Terminally Online

Always connected, rarely together.

Hello friends, and welcome to Young Money! If you want to join 26,360 other readers learning about finances and career navigation, subscribe below:

You can check out my other articles and follow me on Twitter too!

Two weeks ago, I came across a Washington Post article discussing American loneliness, and I haven't been able to stop thinking about it since.

The tl;dr: Americans are spending more and more time alone than ever before.

Some shocking stats from this piece:

Similar declines can be seen even when the definition of “friends” is expanded to include neighbors, co-workers, and clients. The average American spent 15 hours per week with this broader group of friends a decade ago, 12 hours per week in 2019 and only 10 hours a week in 2021.

On average, Americans did not transfer that lost time to spouses, partners or children. Instead, they chose to be alone.

No single group drives this trend. Men and women, White and non-White, rich and poor, urban and rural, married and unmarried, parents and non-parents all saw proportionally similar declines in time spent with others. The pattern holds for both remote and in-person workers.

The percentage decline is also similar for the young and old; however, given how much time young people spend with friends, the absolute decline among Americans age 15 to 19 is staggering. Relative to 2010-2013, the average American teenager spent approximately 11 fewer hours with friends each week in 2021 (a 64 percent decline) and 12 additional hours alone (a 48 percent increase).

These new habits are startling — and a striking departure from the past. Just a decade ago, the average American spent roughly the same amount of time with friends as Americans in the 1960s or 1970s. But we have now begun to cast off our connections to each other.

Bryce Ward, Washington Post

You might be thinking, "Of course we spend more time alone. We've been in a pandemic for the last two years.

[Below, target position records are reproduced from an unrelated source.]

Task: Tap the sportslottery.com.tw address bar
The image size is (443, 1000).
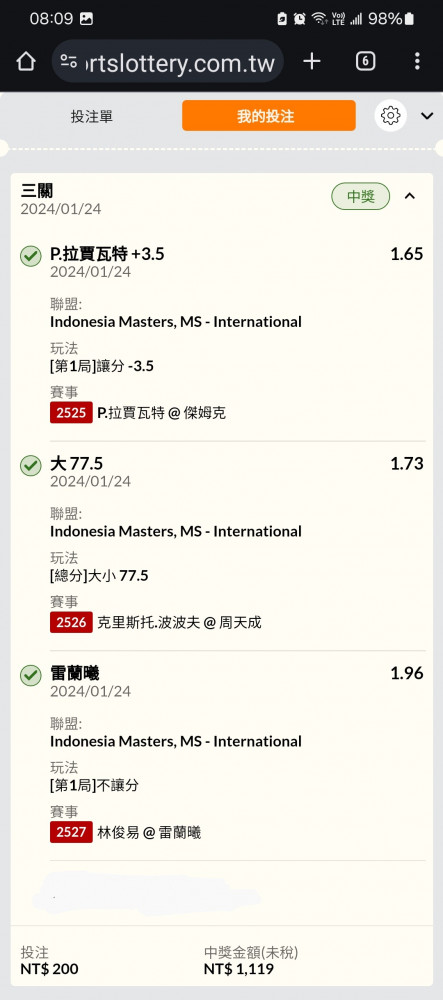Action: tap(167, 61)
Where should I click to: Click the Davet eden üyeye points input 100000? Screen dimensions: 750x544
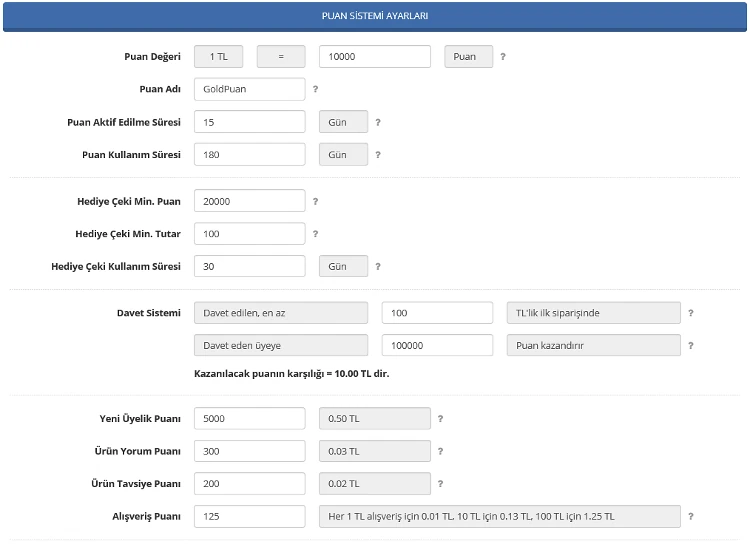coord(437,345)
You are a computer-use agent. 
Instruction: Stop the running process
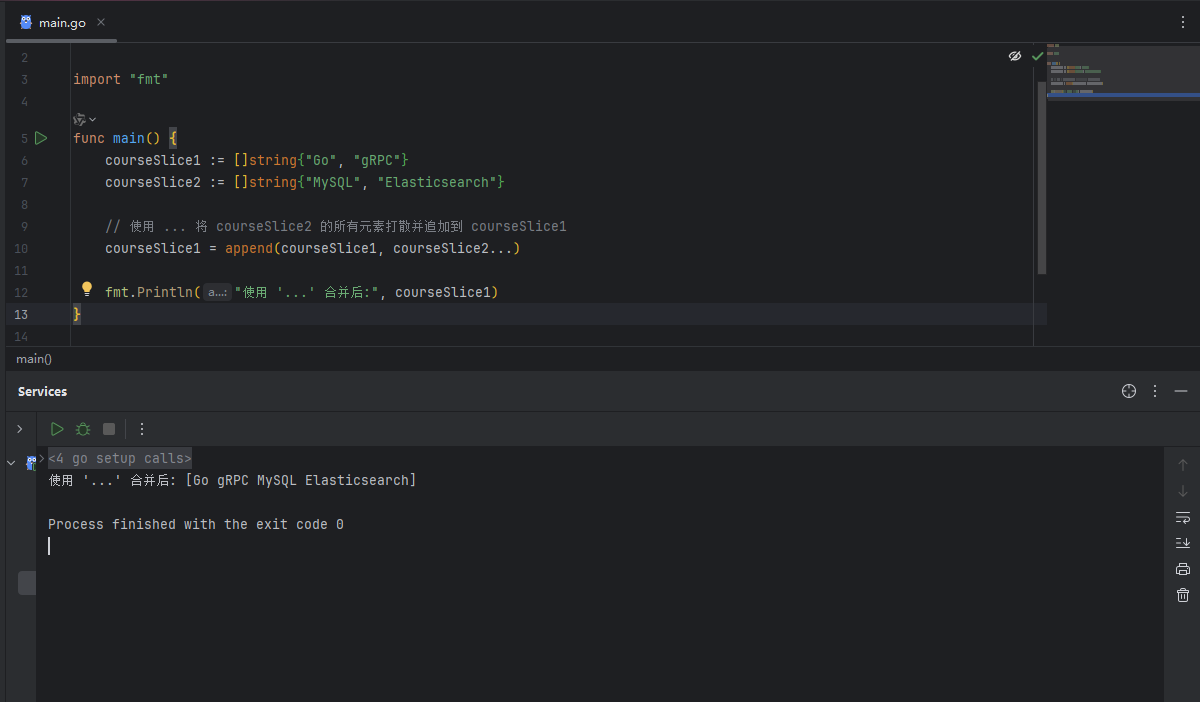click(x=109, y=429)
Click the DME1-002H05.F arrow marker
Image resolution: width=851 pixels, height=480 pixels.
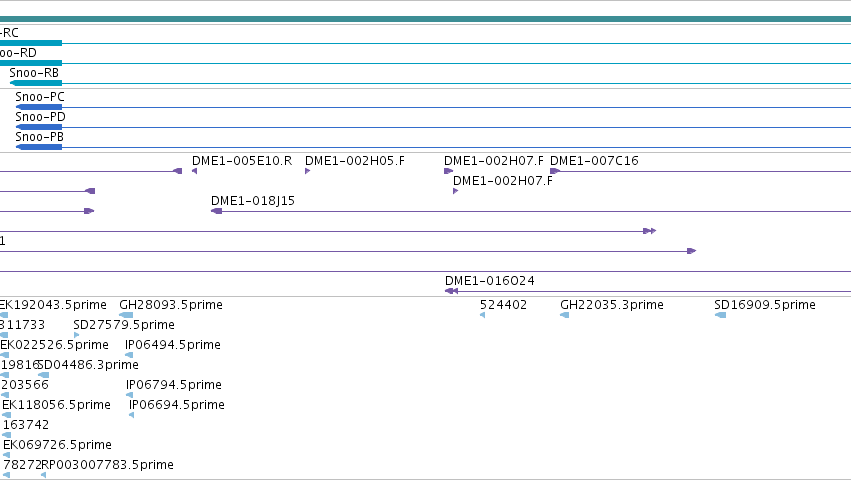tap(307, 171)
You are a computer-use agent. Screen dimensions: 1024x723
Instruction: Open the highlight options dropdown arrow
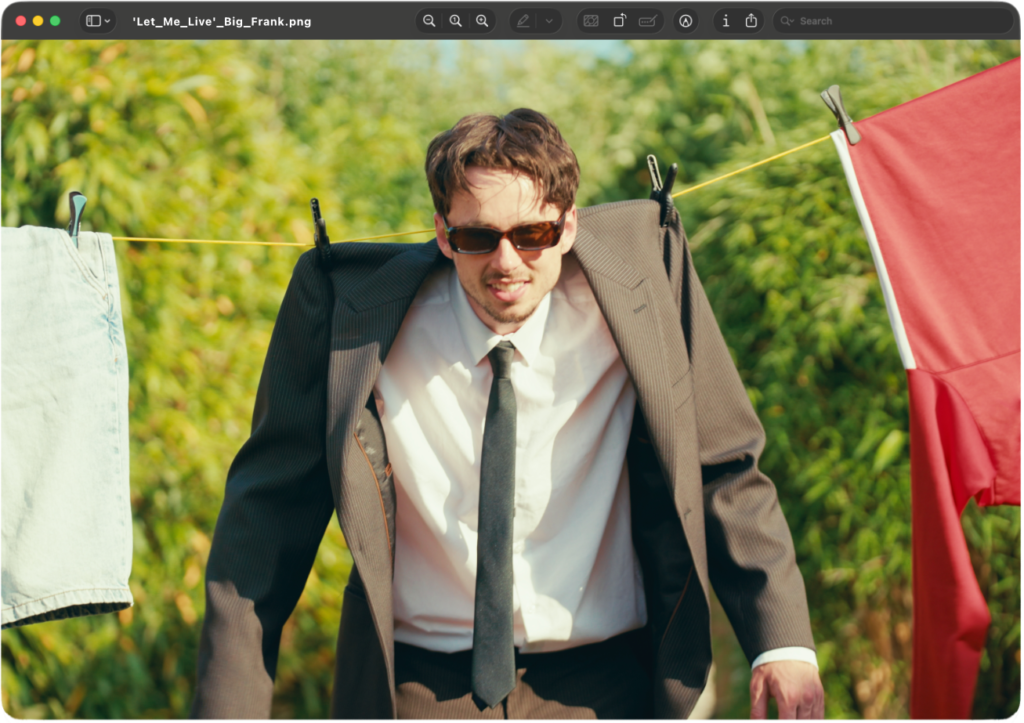(548, 21)
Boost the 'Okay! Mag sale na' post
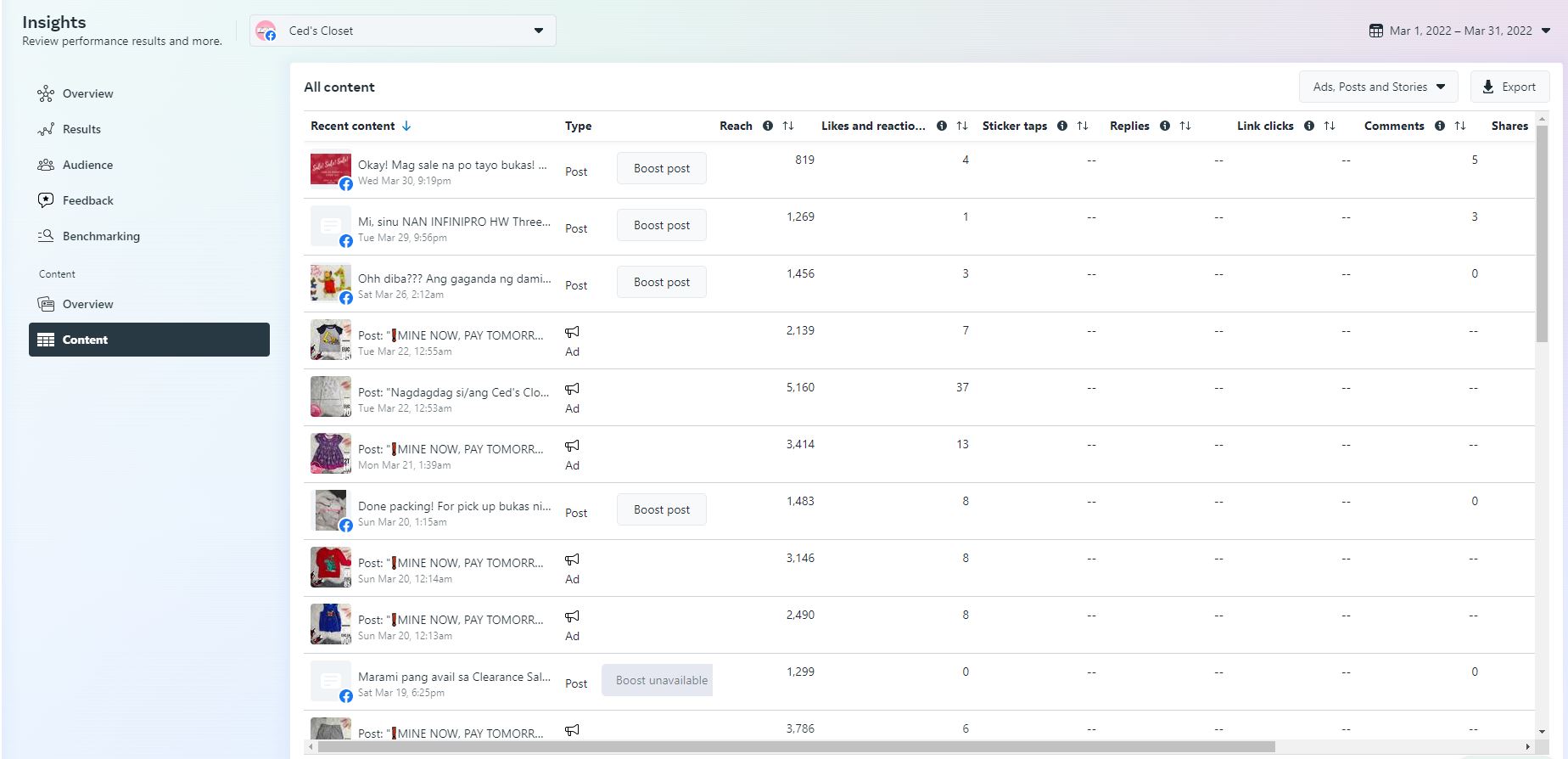The width and height of the screenshot is (1568, 759). (661, 168)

But this isn't just a pandemic thing. This trend started in 2013.

As Ward noted, those lost hours aren't being redistributed to increase our time with different individuals. We are experiencing a net reduction in time spent with other humans across all relationship types.

So where is that time going?

Social media is a likely culprit. While time spent with others in-person has been on the decline since 2012, daily time spent on social media has increased by nearly a full hour over the last decade.

This isn't a shocking revelation. What is your default, go-to activity when you're bored? You probably refresh TikTok and Instagram over and over again. You might scroll through Twitter for an hour (my personal vice). Perhaps you dive down Reddit rabbit holes.

And there goes our time.

In the premier episode of the second season of popular dystopic Netflix show Black Mirror, our protagonist, Martha, is heartbroken after the death of her husband, Ash. At his funeral, Martha's friend Sarah suggests an online service that can create a virtual "Ash" from his social media profiles, videos, and audio recordings. Initially skeptical, Martha agrees after discovering that she is pregnant.

As time passes, Martha grows more and more comfortable communicating with her late husband's chatbot over text and phone conversations, so she decides to test out the service's newest experimental stage: an android programmed to look and act like Ash.

Her excitement wanes as she quickly realizes that while her lover's doppelgänger looks and sounds like its predecessor, it isn't quite him. It is missing the little quirks and mannerisms, that made Ash... well, Ash.

Bringing back a digital version of the dead seems morbid. Dystopic. Absurd, even. And yet, social media has us embracing digital versions of each other every single day.

As a terminally-online Twitter aficionado, I have a lot of Twitter friends. Folks with whom I have exchanged tweets, follows, and DMs. Maybe we have collaborated on projects or hopped on Zoom calls, but we don't really know each other. We just know the Twitter version of each other.

And the version of ourselves that we share online is far from the "real" us. It's refined, premeditated. You can't truly know someone through their online persona any more than an obsessed fan can love a celebrity that they have never met. You only know the idea of them. There are limits to the depths of these online relationships; they must break through the imprisonment of our phone screens in order to grow.

Moving to New York has been awesome because I have been able to turn some of these Twitter friendships into real friendships.

A few examples: Liam Killingstad and I were in the same Twitter Spaces chat ~6 months ago, and we liked each other's content. We hopped on a Zoom call in June to exchange pleasantries (read: take turns making fun of cringe folks that we saw on Twitter), but our relationship did not metamorphose into friendship until he texted me in August, offering to swing by and help me move in. Since then, we have been boys to the fullest extent in NYC.

Nathan Baugh and I connected over Twitter as well, but it wasn't until we met for coffee in Madrid last summer that we hatched the idea of working together on an online course.

Nick Maggiulli was the first established finance writer to take interest in my work, but our relationship was little more than that of two bloggers who respected each other's content until we grabbed drinks in January.

Morgan Housel has been my benchmark for success in finance writing for years, but it wasn't until we met in person that I realized he was a great, genuine dude as well.

This list goes on and on, but as with the android in the Black Mirror episode, there are limits to the relationships that we can develop through online channels alone. You can never really *know* someone until you meet them in person and stare them eye to eye.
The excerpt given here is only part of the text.